When Gideon snuck into the camp: “behold, a man was telling a dream to his comrade. And he said, ‘Behold, I dreamed a dream, and behold, a cake of barley bread tumbled into the camp of Midian and came to the tent and struck it so that it fell and turned it upside down, so that the tent lay flat.’ And his comrade answered, ‘This is no other than the sword of Gideon the son of Joash, a man of Israel; God has given into his hand Midian and all the camp.’”
Some commentators suggest that the “barley” reference means that an inferior army would win, since barley was considered inferior to wheat and other grains, but what we know is that this dream put fear into the Midianite camp and emboldened Gideon to trust God, even though he didn’t understand Him. Overhearing these words in the camp let Gideon know that that God was at work in far more ways than he could imagine, that victory belongs to the LORD, and that he can trust that God has the knowledge he lacked. God is trustworthy, even if we don’t fully understand Him.

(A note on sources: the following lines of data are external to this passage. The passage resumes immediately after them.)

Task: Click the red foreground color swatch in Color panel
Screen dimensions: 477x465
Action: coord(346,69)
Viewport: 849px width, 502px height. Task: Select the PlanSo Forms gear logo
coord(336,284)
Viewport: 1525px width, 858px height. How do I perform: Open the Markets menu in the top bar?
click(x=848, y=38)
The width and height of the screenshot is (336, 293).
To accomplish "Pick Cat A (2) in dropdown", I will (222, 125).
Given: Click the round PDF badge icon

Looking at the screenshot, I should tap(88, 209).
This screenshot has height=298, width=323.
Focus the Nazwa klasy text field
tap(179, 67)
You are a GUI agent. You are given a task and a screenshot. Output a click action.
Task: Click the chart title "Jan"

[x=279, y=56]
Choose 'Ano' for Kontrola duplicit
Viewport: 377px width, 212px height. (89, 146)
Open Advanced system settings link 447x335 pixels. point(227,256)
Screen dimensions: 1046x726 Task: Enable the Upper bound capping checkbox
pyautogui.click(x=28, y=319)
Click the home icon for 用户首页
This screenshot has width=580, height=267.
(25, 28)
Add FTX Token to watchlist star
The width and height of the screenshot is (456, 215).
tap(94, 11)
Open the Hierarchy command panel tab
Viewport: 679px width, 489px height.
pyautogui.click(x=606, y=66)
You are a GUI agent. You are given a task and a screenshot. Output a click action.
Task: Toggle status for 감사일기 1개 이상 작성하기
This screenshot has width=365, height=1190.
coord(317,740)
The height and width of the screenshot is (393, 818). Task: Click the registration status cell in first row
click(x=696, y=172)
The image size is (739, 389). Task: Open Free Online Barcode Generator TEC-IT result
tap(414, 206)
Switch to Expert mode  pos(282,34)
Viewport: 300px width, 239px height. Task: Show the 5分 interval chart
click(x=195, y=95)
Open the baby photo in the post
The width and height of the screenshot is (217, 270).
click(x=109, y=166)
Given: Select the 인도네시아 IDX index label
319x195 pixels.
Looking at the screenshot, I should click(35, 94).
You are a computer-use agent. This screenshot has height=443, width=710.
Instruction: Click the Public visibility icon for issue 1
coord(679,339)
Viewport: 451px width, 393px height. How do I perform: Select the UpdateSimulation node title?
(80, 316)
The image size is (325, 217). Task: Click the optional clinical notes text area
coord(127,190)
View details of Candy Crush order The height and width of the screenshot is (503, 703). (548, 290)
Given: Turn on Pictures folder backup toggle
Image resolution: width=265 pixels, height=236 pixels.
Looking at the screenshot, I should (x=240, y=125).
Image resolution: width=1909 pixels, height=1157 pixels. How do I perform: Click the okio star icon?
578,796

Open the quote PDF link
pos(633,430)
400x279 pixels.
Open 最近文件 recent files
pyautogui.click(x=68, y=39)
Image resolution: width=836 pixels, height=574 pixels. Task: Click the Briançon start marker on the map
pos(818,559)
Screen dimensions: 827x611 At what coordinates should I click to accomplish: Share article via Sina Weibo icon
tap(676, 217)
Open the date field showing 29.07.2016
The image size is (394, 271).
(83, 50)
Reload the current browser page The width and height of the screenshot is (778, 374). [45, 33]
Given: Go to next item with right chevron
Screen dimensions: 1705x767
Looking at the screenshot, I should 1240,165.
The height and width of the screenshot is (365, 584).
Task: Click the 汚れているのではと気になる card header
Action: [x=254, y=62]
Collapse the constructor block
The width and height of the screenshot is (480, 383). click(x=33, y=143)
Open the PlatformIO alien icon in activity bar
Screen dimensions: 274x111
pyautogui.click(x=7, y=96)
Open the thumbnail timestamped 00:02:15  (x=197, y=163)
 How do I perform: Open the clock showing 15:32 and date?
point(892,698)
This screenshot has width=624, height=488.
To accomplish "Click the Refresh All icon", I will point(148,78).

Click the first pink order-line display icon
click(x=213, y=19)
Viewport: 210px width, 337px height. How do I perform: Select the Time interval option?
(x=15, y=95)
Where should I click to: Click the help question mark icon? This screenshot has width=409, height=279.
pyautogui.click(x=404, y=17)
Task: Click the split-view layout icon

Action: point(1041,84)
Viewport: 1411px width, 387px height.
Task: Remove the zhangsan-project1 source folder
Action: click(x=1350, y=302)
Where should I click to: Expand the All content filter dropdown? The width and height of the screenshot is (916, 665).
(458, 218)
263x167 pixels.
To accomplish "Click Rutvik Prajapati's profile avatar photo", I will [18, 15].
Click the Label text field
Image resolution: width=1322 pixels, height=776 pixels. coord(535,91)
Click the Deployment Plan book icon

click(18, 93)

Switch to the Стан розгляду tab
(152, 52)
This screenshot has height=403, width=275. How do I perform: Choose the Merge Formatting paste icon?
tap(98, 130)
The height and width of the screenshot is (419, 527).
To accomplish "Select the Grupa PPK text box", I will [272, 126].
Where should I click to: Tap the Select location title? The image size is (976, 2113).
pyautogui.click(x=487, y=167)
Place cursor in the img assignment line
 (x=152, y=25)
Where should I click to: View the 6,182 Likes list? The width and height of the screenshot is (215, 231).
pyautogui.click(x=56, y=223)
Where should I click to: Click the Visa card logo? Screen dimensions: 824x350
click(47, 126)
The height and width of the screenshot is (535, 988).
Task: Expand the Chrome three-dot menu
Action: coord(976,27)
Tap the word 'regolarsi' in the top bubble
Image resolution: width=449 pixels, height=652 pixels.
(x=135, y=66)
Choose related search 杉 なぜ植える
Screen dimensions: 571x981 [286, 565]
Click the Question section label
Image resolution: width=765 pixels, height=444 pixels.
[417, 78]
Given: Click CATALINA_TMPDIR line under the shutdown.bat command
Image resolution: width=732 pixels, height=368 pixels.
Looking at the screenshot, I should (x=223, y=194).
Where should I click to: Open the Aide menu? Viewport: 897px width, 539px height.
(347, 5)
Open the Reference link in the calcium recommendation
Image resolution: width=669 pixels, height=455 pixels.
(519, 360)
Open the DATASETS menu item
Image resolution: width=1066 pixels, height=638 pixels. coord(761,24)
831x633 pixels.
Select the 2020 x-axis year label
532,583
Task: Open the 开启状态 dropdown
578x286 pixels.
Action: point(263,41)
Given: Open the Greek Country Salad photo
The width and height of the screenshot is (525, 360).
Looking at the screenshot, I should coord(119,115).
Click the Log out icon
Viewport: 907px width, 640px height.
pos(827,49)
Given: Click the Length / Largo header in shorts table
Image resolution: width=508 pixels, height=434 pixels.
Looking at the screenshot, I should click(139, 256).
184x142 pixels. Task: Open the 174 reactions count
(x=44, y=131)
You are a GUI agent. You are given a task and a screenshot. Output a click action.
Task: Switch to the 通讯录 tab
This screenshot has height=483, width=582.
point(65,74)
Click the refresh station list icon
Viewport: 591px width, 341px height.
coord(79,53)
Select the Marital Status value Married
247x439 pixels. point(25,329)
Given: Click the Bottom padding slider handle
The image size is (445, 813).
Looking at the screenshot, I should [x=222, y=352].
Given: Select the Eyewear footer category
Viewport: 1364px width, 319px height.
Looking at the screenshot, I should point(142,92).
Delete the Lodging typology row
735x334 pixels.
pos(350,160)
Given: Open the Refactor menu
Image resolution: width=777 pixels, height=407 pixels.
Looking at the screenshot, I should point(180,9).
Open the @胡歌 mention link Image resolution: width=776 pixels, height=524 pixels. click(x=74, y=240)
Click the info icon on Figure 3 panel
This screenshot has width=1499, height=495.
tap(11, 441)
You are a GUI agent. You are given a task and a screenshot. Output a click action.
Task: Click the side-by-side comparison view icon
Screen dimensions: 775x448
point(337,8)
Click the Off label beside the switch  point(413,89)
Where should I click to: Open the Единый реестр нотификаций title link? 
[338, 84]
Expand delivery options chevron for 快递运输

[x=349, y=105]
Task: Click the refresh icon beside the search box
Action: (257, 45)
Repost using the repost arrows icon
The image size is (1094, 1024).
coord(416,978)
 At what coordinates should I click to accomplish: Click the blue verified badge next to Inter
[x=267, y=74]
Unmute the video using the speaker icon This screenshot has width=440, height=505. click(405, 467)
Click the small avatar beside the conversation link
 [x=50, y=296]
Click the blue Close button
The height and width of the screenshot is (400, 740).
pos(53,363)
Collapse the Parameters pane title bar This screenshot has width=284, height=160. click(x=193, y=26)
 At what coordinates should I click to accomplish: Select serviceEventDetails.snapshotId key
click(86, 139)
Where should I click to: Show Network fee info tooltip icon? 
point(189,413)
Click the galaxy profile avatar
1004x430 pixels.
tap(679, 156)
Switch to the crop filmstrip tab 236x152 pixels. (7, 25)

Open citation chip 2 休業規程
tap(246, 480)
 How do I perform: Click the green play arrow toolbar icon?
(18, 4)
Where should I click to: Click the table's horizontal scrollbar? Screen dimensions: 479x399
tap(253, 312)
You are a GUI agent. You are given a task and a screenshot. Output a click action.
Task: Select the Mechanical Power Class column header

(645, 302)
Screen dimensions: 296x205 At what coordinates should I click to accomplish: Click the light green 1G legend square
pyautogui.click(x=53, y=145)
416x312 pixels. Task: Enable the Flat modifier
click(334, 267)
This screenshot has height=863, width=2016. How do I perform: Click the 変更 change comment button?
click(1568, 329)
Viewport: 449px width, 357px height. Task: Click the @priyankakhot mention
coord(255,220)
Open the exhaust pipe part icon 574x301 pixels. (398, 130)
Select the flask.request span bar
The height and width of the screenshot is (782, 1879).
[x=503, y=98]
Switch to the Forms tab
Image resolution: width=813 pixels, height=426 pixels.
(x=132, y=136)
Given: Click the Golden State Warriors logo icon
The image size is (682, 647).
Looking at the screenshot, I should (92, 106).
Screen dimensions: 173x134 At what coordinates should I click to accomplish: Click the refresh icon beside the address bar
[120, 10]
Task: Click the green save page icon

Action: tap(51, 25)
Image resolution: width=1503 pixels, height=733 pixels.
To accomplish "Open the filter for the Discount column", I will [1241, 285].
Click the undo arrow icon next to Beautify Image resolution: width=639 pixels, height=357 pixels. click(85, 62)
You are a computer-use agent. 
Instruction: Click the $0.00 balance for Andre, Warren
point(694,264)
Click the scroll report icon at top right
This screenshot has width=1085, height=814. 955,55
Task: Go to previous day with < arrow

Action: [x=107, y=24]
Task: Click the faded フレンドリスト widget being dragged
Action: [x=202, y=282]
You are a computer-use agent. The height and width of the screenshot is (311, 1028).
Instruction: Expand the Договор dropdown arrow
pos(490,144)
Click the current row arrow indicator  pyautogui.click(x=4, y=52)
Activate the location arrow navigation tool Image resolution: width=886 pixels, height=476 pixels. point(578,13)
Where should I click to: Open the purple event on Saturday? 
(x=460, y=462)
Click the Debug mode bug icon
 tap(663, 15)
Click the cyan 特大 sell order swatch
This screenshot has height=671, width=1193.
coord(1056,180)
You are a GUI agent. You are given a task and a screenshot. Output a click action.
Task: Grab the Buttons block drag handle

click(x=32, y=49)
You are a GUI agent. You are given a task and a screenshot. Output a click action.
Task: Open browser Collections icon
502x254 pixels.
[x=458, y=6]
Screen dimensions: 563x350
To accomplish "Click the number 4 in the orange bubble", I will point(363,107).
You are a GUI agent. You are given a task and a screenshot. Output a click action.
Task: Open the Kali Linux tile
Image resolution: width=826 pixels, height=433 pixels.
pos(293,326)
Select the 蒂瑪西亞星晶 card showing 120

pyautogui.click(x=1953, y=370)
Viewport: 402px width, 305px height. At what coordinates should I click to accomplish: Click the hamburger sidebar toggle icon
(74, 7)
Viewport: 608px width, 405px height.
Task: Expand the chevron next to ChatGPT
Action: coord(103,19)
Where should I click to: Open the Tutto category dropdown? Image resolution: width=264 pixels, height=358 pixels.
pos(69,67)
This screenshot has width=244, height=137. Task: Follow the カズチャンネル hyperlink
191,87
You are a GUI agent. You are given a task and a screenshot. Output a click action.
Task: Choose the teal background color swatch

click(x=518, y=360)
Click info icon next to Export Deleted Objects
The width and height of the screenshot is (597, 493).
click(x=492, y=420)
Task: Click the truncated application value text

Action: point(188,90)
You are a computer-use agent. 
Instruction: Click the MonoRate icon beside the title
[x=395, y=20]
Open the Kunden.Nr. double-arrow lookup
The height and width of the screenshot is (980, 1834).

We only know part of our part in God’s plan. He knows all of our part, and also all of everyone else’s part. Each of us are but one of millions of Christians trying to figure out our relationship with God, and we have no idea what those other millions are up to. But God does, and if we insist God tells us everything before we act, we not only disobey God, but lose out on the opportunity to impact those other lives and see how awesome God’s plan really is!
Our ability to hear and obey our Master’s voice is not a question of complete knowledge, but of wisdom. Proverbs 17:24 says, “The discerning sets his face toward wisdom, but the eyes of a fool are on the ends of the earth.” Since “The fear of the LORD is the beginning of wisdom, and the knowledge of the Holy One is insight,” from the story of Gideon, we learn that God was teaching Gideon to revere Him above any desire to see the “ends of the earth.” Wisdom keeps us on the path of life but doesn’t always mark it out for us far into the future. We can’t see the reasons God wants us to trust Him because there is far more at work than we could ever imagine.
“The secret things belong to the LORD our God, but the things that are revealed belong to us and to our children forever, that we may do all the words of this law.” – Deuteronomy 29:29
This post is third in a series that started with this post on His Master’s Voice. More to come…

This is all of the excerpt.